» **What this task involves**:
An exact copy of the entries is required, with every image omitted.

» **Exercise materials**:
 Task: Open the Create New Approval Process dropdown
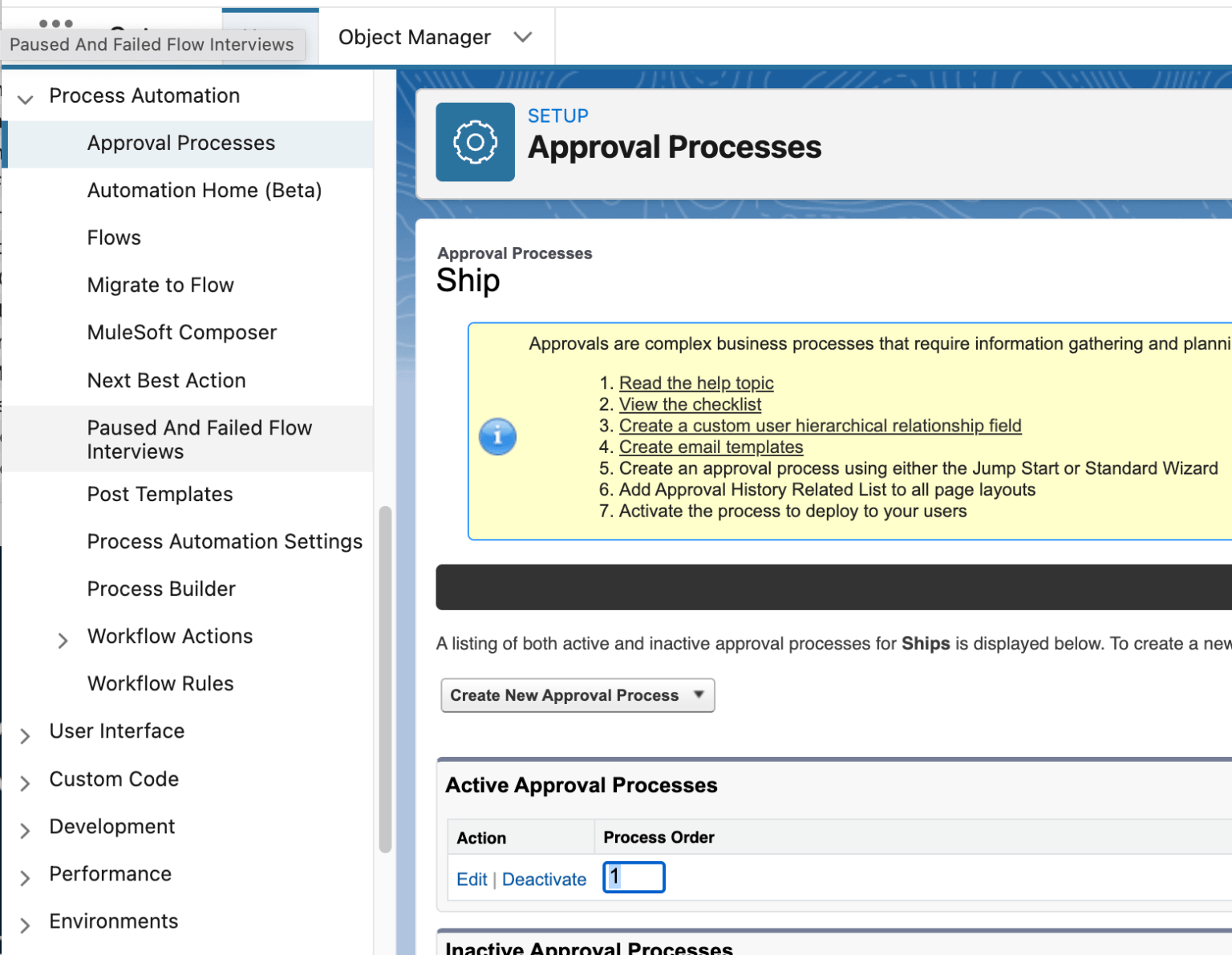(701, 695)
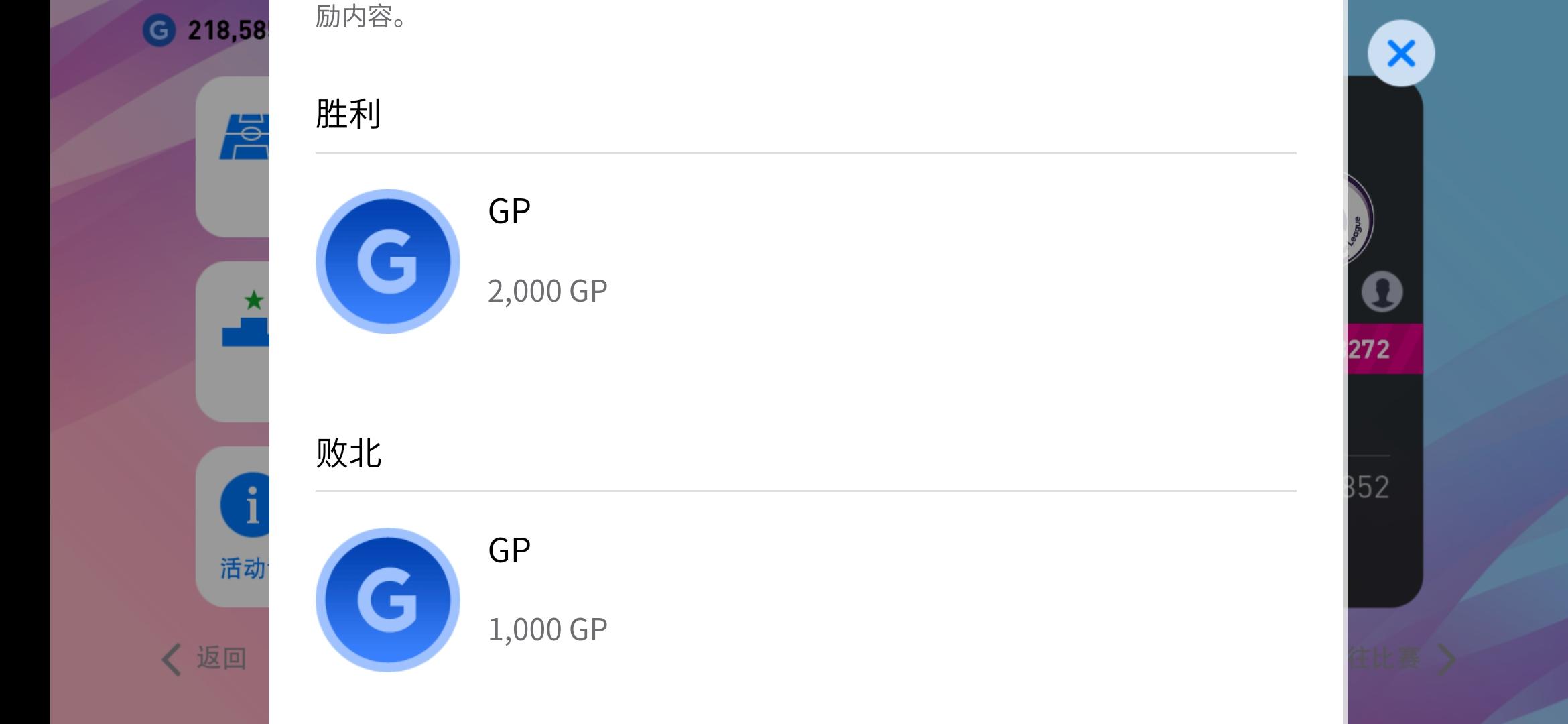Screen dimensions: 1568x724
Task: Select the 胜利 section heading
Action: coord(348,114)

» **Solution to the exercise**:
 Task: Open the Create New Approval Process dropdown
(701, 695)
Screen dimensions: 1568x724
Task: Select the 胜利 section heading
Action: coord(348,114)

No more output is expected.